Airstrike hits Mosul bridge, disrupts IS supply lines

Displaced people fleeing from Islamic State militants in Tahrir neighborhood, walk in Mosul, Iraq November 22, 2016. REUTERS/Thaier Al-Sudani

 

MOSUL / AP

An airstrike by the US-led coalition on Wednesday “disabled” the fourth bridge on the Tigris River in Mosul, leaving the northern Iraqi city with a single functioning bridge and further disrupting the Islamic State group’s supply lines amid the government offensive against IS militants.
The extremist group’s media arm, the Aamaq news agency, and a top Iraqi commander in Mosul reported the airstrike, which took place before dawn. It was the second airstrike to target a Mosul bridge this week and the fourth since shortly before the Oct. 17 start of the Iraqi government’s campaign to retake the city from IS.
The airstrike was followed by intense fighting in an eastern Mosul neighborhood where Iraq’s special forces are slowly advancing toward the city center, hampered by suicide car bombings, sniper’s fire and concerns over the safety of civilians still living inside the city.
Mosul had five bridges over the Tigris until shortly before the start of the campaign. Targeting the bridges appears designed to disrupt IS supply lines in Mosul, which is sliced in half by the river. Most of the fighting in Mosul is taking place in the eastern part of the city — east of the Tigris — where Iraqi special forces are slowly moving toward the city center in the face of stiff IS resistance.
The destruction of the bridges means that the Iraqi military and its allies — the Kurdish peshmerga forces and Sunni tribesmen — would have to use military pontoon bridges to cross the river when they arrive at the banks of the river. Brig. Gen. Haider Fadhil of the Iraqi special forces told The Associated Press that his men were slowly pushing back IS fighters in the densely populated Mosul neighborhood of Zohour. He said their progress was hampered by IS suicide car bombs, several of which were targeted by coalition aircraft before they reached their intended targets. His men were in control of about half the neighborhood by Wednesday afternoon, he said.
Mortars, artillery and automatic fire were used in the fighting, which prompted dozens of families to flee their homes to the safety of centers set up for displaced civilians away from front-line neighborhoods, according to an AP team in Mosul. Unmanned aircraft flew overhead and deep booms from airstrikes could be heard. Plumes of smoke rose above the battlefield.

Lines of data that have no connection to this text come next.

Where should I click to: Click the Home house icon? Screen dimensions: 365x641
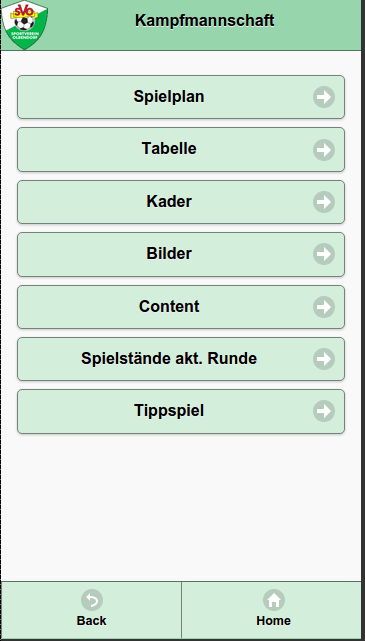[x=274, y=600]
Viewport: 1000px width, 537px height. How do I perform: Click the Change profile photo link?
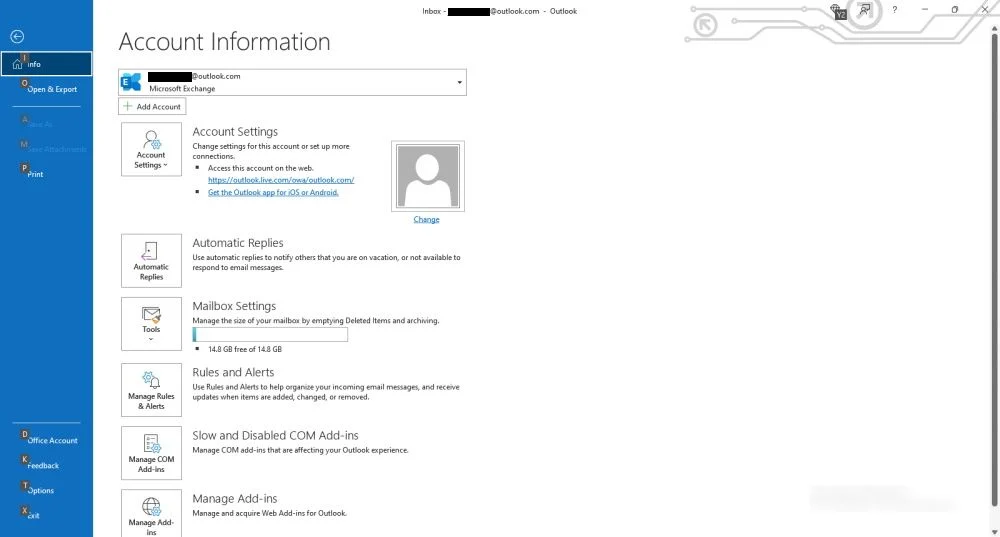click(426, 219)
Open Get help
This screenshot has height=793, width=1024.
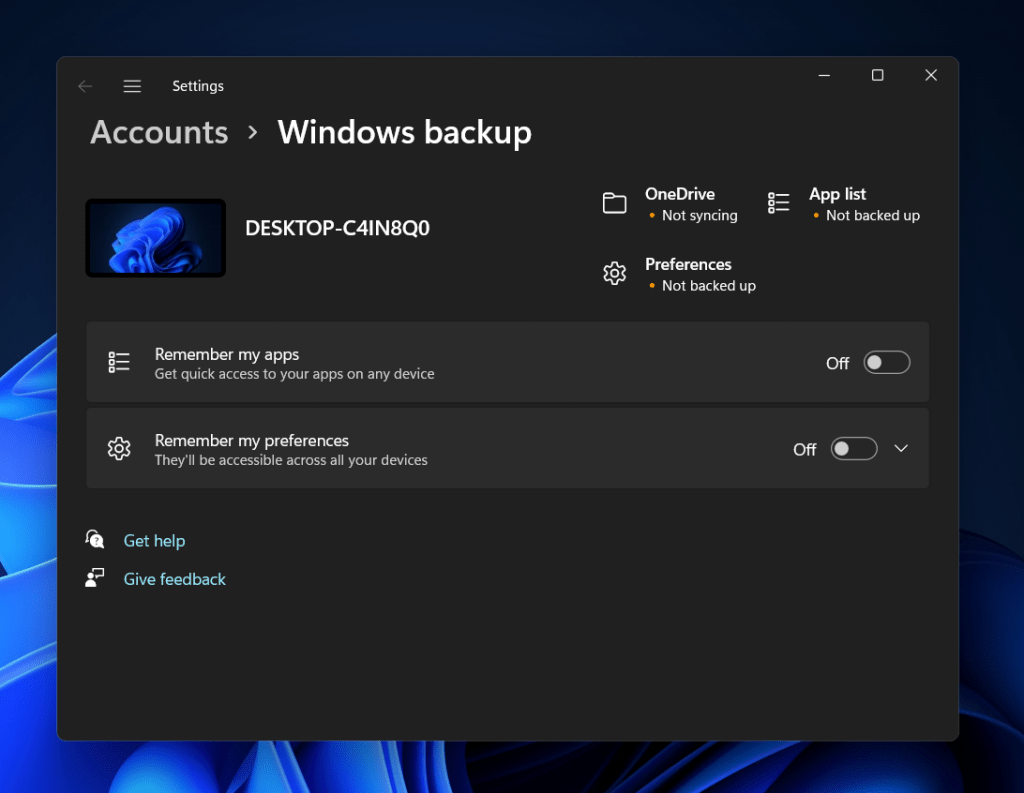tap(154, 540)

By the afternoon, reinforcement of about 100 heavily armed special forces troops arrived and moved directly to the battlefield.

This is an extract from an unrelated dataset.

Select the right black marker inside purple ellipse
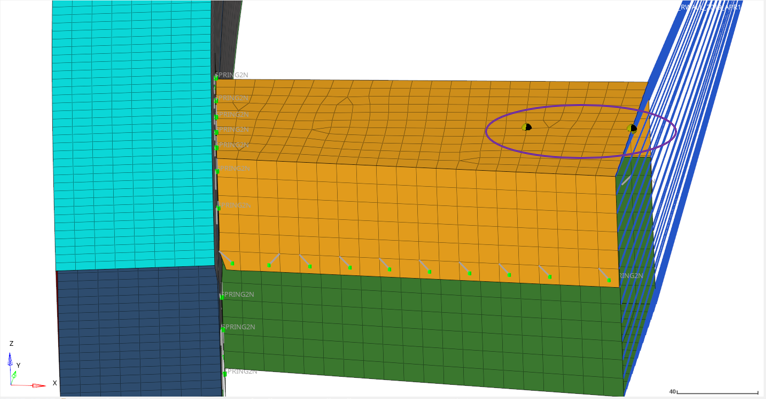point(632,128)
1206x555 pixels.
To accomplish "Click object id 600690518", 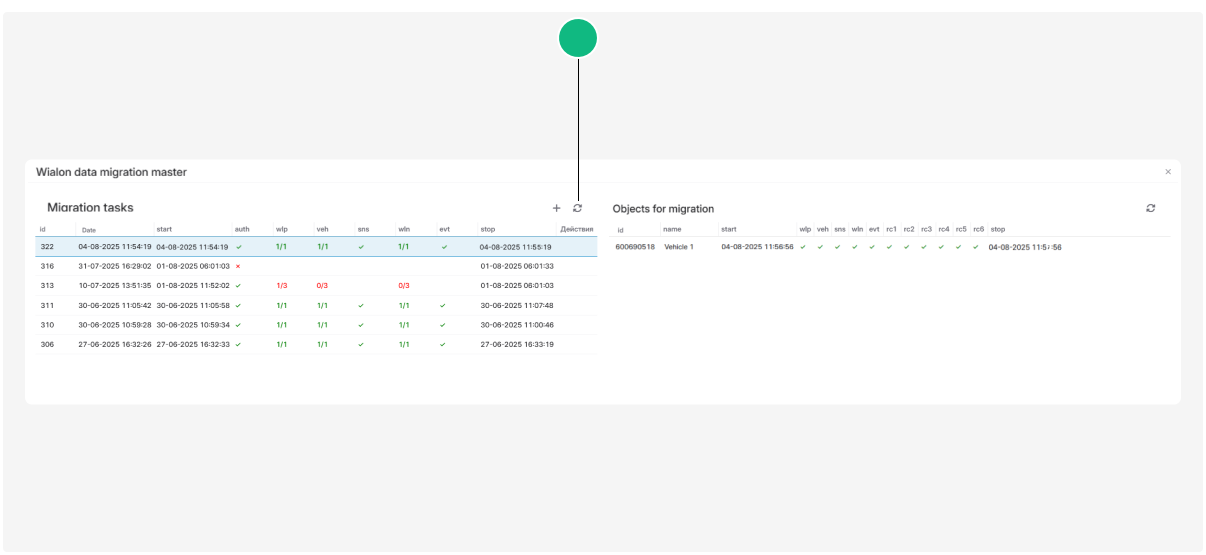I will (635, 247).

The displaced families arrived to safety carrying plastic bags filled with personal belongings. They had walked from neighborhoods closer to the center of the city. One family arrived on a donkey-drawn cart.
Across the street from where the displaced civilians were being loaded onto trucks, a wounded soldier was brought for treatment. Later, the body of a dead soldier arrived in a black Humvee. It was wrapped in a. Later, five members of the same family were rushed into the medical aid station. All five were bleeding from shrapnel wounds when a mortar hit their home in the Tahrir neighborhood.

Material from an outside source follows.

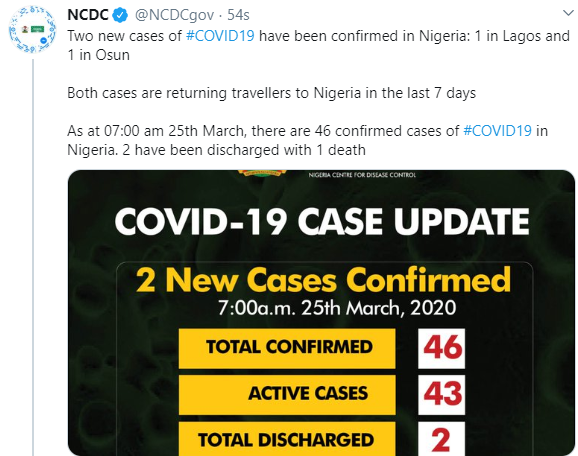Follow the second #COVID19 hashtag before 'in'
The image size is (578, 456).
[x=497, y=131]
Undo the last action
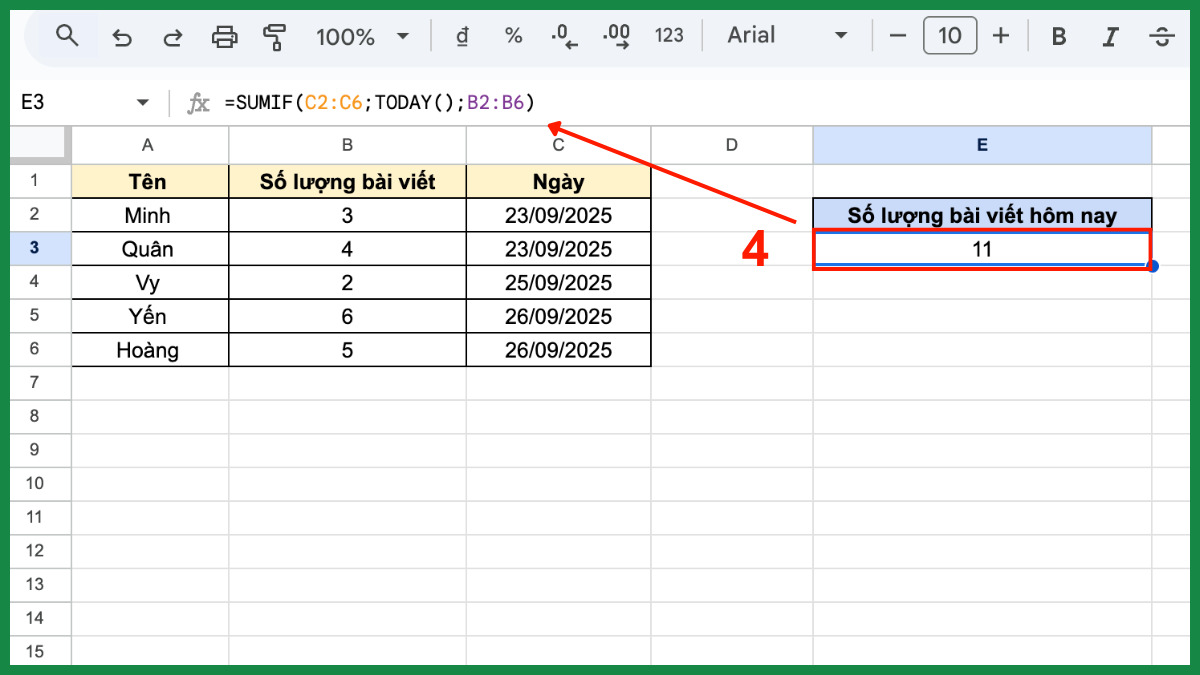This screenshot has width=1200, height=675. click(122, 37)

Dozens of other displaced civilians also descended on the aid station but were turned away by troops, who said they had intelligence that IS was planning to send suicide bombers masquerading as displaced families there.
The progress of the Mosul campaign has been slow as the Iraqis and the US-led coalition avoid using overwhelming power against the IS group because of the presence inside the city of some 1 million civilians.